#### TASK 1:
Output the stretch of the partial fractions post below from "One of the biggest" through "Now let's solve.", copied word for word.
#### TASK 2:
Count the lines of the records below that contain the string "Toggle". Give only the number.

#### EXCERPTED TEXT:
::::::
One of the biggest mistakes people make is not factoring the deonimator completly! You have made the same mistake.
Notice how:$$\dfrac{x+1}{x^2-x} = \dfrac{x+1}{x(x-1)}$$
Now node the $x$ and $x-1$. Both are linear. Therefore the simplest form is juts a constant, lets call it $A$, and $B$.
So you have:
$$\frac{A}{x}+\frac{B}{x-1} = \frac{x+1}{x(x-1)}$$
Now let's solve.
$$\frac{A(x-1)+Bx}{x(x-1)} = \frac{x+1}{x(x-1)}$$
$$\frac{Ax-A+Bx}{x(x-1)} = \frac{x+1}{x(x-1)}$$
$$\frac{(A-B)x-A}{x(x-1)} = \frac{x+1}{x(x-1)}$$
Now equate the equation. From the numerator $x+1$, the degree $1$ term is just the coefficient on $x$, which is $1$, and the degree $0$ term is $+1$. So we have:
$$A-B=1$$
$$-A=1$$
Therefore, $A=-1$, B=2$
Thus, the $p.f.d$ is:
$$\frac{-1}{x}+\frac{2}{x-1} = \frac{x+1}{x(x-1)}$$
::::::
#### EXTRACTED INFORMATION:
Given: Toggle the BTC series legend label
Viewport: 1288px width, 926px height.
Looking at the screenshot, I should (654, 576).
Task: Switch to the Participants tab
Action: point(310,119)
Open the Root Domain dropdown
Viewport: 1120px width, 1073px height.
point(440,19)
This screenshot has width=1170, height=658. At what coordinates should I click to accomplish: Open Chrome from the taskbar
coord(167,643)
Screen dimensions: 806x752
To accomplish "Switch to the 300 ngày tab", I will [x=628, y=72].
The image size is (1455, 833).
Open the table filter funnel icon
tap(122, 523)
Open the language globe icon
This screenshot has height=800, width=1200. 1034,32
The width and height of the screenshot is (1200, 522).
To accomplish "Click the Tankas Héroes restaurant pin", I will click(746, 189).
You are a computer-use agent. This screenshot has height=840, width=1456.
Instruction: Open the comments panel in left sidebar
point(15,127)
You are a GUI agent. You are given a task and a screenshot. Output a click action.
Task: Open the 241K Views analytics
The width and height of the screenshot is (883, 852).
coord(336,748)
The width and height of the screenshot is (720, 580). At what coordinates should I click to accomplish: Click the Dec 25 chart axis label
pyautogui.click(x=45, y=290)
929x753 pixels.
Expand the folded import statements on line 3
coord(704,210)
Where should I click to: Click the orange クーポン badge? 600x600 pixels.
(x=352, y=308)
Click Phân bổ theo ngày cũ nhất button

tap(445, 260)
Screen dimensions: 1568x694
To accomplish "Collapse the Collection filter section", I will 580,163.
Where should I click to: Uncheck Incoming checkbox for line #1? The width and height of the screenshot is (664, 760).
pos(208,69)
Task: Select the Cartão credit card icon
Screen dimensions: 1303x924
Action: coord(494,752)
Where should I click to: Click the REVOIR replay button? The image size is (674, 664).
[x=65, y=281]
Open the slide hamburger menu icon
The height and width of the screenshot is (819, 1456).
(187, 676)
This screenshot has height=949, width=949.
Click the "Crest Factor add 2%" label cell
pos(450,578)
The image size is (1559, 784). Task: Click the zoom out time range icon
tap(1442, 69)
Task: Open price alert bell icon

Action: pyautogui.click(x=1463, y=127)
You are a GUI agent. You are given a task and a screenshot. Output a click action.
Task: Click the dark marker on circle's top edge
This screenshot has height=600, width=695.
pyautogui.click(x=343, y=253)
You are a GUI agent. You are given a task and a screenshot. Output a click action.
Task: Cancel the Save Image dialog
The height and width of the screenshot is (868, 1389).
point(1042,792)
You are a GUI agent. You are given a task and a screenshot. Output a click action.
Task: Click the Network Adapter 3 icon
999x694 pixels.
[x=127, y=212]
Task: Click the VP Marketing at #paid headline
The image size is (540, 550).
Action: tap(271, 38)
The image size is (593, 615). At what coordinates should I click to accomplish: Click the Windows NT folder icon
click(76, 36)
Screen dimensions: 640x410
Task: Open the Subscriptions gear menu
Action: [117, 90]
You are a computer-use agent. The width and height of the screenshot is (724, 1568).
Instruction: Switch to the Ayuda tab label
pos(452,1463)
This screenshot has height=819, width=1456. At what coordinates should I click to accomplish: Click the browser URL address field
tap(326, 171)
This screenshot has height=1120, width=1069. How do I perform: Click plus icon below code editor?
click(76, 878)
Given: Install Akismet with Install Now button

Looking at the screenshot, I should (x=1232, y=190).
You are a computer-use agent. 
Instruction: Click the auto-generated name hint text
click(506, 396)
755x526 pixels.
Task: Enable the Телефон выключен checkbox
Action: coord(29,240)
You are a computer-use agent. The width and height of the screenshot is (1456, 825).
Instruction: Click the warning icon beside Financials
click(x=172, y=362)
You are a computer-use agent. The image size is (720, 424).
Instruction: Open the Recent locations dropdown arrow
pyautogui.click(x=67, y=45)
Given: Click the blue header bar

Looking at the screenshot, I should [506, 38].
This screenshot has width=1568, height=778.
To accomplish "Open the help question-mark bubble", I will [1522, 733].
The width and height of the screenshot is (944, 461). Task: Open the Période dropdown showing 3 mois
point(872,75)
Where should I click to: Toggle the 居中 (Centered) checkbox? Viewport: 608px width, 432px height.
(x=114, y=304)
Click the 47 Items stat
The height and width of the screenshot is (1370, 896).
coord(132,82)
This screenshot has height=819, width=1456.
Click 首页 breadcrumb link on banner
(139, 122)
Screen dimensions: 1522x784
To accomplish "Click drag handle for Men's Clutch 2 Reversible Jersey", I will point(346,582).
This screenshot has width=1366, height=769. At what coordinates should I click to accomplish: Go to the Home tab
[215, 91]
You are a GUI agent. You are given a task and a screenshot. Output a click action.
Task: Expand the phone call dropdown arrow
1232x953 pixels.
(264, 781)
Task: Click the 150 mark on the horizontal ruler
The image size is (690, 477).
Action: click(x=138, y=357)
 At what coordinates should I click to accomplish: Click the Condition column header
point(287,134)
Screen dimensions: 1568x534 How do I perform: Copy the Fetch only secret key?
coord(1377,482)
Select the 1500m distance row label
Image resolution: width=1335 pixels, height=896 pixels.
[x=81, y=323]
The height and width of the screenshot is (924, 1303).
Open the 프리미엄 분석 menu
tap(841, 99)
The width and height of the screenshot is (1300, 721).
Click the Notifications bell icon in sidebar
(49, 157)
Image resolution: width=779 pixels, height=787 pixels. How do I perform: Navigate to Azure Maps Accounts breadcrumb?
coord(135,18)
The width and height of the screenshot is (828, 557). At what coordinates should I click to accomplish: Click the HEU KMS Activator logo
::::::
#### TASK ANSWER 1:
One of the biggest mistakes people make is not factoring the deonimator completly! You have made the same mistake.
Notice how:$$\dfrac{x+1}{x^2-x} = \dfrac{x+1}{x(x-1)}$$
Now node the $x$ and $x-1$. Both are linear. Therefore the simplest form is juts a constant, lets call it $A$, and $B$.
So you have:
$$\frac{A}{x}+\frac{B}{x-1} = \frac{x+1}{x(x-1)}$$
Now let's solve.

#### TASK ANSWER 2:
2